Sickness is a visitation from God, a divine visitation. Sickness humbles us, it teaches us, it reshapes us, it awakens us to reality, it enables us to see what is truly important and of value. It is not a punishment, but a divine visitation for our correction and education. The soul has to make a choice, and the outcome will either break it into pieces or enable it to sail to its destination in God. And the choice comes down to this:
Will the soul accept or reject suffering? Will it make this suffering its own, or struggle against it, seeing it as something alien to itself?
If he chooses to accept his suffering, he must embrace it with the wholeness of his life; he must discover and accept the proper relation to his suffering. If he can do this, he will have transformed his suffering so that in the end his only reality will be God. But if he continues to resist his suffering, refusing to find his salvation in it, his anguish will continue unabated. The question is ultimately this:
Will he offer himself as a voluntary sacrifice to the will of God?
He must accept as his own will, as his own desire, the will of God for his life. If this happens, he will cease being anxious about his sufferings, for he will see that they too are the signs and tokens of God’s presence. It follows from this that the [soul’s] salvation hinges on a single decision, namely, the acceptance or rejection of his suffering. To the extent that he struggles against his suffering, seeking to disown and reject it, his agony will only intensify. The avoidance of suffering serves only to increase suffering in a vicious cycle that never ends. If, on the other hand, he chooses to entrust himself to God, and so recognize in his suffering God’s mercy and love; if he is able to see his suffering as proof of God’s love for him, then he will undergo another, greater experience that will shake him to the core of his being.
Sickness is a visitation from God, a divine visitation. Sickness humbles us, it teaches us, it reshapes us, it awakens us to reality, it enables us to see what is truly important and of value.
Just when he thinks his life is about to end, that he is about to breathe his last, he will feel, not simply an upward surge into new life, but deep within himself the presence of the “long-lived seed” mentioned in the Prophet Isaiah:
“It was the will of the Lord to bruise him; He has put him to grief; yet when he makes himself an offering for sin, he shall see his offspring, a long-lived seed, and the will of the Lord shall prosper in his hand; he shall see the fruit of his suffering of his soul and be satisfied” (Isaiah 53:10).
Spiritual health is not found in the avoidance of suffering, but in its joyful acceptance.
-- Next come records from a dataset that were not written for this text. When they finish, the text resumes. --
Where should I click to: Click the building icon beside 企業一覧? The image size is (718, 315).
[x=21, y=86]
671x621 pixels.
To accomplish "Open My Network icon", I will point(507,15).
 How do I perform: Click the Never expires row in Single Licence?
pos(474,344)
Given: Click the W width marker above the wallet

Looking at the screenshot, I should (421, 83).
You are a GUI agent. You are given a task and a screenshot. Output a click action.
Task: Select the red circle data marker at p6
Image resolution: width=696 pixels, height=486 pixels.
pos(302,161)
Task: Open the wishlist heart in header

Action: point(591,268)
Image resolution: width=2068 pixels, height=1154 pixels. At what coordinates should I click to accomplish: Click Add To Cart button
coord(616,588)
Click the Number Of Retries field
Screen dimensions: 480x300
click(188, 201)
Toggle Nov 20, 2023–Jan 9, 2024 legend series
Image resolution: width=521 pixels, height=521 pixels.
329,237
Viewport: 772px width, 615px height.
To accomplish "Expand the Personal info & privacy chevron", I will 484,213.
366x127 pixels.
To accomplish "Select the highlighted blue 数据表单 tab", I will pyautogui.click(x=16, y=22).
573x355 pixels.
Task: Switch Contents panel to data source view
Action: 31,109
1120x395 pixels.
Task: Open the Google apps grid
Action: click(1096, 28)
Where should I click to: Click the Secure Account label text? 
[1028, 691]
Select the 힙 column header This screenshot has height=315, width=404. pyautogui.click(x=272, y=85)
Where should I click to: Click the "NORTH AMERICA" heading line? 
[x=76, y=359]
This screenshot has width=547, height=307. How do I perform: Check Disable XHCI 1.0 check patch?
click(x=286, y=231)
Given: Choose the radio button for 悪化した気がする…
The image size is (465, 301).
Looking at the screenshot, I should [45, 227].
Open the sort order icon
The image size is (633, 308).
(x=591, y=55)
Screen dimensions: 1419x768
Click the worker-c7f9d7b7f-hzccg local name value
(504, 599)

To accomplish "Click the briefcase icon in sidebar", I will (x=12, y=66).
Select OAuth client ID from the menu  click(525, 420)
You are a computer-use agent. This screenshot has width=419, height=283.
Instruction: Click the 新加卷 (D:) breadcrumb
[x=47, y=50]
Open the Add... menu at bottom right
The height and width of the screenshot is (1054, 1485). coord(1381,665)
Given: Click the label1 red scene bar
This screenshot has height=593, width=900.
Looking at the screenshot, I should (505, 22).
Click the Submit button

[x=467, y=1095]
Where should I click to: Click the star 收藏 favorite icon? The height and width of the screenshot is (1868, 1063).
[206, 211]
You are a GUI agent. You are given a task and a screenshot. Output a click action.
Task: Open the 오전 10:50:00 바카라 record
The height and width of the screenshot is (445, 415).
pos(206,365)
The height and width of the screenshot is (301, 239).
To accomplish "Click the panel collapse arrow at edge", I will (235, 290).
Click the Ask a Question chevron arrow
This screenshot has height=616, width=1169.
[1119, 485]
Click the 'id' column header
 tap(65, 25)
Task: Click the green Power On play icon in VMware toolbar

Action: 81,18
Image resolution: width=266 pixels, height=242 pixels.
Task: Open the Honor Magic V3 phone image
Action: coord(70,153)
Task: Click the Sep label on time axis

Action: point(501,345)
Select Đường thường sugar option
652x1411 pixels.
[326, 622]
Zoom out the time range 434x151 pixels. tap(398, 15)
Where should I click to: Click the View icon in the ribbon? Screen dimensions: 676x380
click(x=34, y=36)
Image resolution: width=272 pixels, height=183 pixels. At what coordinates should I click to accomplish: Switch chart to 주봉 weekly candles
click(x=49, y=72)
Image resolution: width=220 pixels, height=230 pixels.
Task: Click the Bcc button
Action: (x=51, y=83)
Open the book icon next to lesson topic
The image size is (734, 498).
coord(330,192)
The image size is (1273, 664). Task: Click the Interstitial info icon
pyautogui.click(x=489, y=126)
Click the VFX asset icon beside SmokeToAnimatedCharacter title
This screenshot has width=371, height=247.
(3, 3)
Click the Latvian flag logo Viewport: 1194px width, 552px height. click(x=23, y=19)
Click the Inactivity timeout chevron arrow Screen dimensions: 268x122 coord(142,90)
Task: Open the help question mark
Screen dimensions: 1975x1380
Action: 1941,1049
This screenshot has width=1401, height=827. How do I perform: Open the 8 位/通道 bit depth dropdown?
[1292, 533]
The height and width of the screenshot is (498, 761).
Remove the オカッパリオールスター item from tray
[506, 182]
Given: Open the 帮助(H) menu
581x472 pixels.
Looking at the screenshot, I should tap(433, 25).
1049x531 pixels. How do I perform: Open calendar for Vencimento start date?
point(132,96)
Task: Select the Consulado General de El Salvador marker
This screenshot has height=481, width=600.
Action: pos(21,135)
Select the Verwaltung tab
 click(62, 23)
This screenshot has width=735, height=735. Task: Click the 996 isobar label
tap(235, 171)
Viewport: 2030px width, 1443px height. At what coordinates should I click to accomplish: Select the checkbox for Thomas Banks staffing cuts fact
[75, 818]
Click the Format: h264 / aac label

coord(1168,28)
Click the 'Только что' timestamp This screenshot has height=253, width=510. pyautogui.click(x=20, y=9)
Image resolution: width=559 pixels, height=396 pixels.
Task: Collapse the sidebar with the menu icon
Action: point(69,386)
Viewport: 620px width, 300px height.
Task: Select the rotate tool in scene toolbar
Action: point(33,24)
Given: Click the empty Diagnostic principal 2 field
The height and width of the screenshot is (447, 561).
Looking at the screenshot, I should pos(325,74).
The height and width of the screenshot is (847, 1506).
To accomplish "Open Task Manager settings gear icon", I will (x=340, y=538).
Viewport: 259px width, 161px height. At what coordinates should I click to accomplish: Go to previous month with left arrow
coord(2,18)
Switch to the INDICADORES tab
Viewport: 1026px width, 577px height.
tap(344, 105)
The [soul’s] dilemma lies precisely in whether or not he will accept his sufferings or reject them, which is another way of saying that the choice he needs to make is whether to accept or deny God.
+ Glory to God for All Things +
From: A lecture entitled, “Blessed are the Pure in Heart: Reflections on the Spiritual Nature of Suffering,” by Father Maximos Constas, Patristic Nectar Publications (2017)
Glory Forever!
This post truly resonated with me and sent me searching for another quote I had read and vaguely remembered from St. John Chrysostom:
"If the Lord should give you power to raise the dead, He would give much less than He does when he bestows suffering. By miracles you would make yourself debtor to Him, while by suffering He may become debtor to you. And even if sufferings had no other reward than being able to bear something for that God who loves you, is not this a great reward and a sufficient remuneration? Whoever loves, understands what I say."
Thank you again for your posts, as each one offers encouragement on acceptance of the "gifts" of suffering.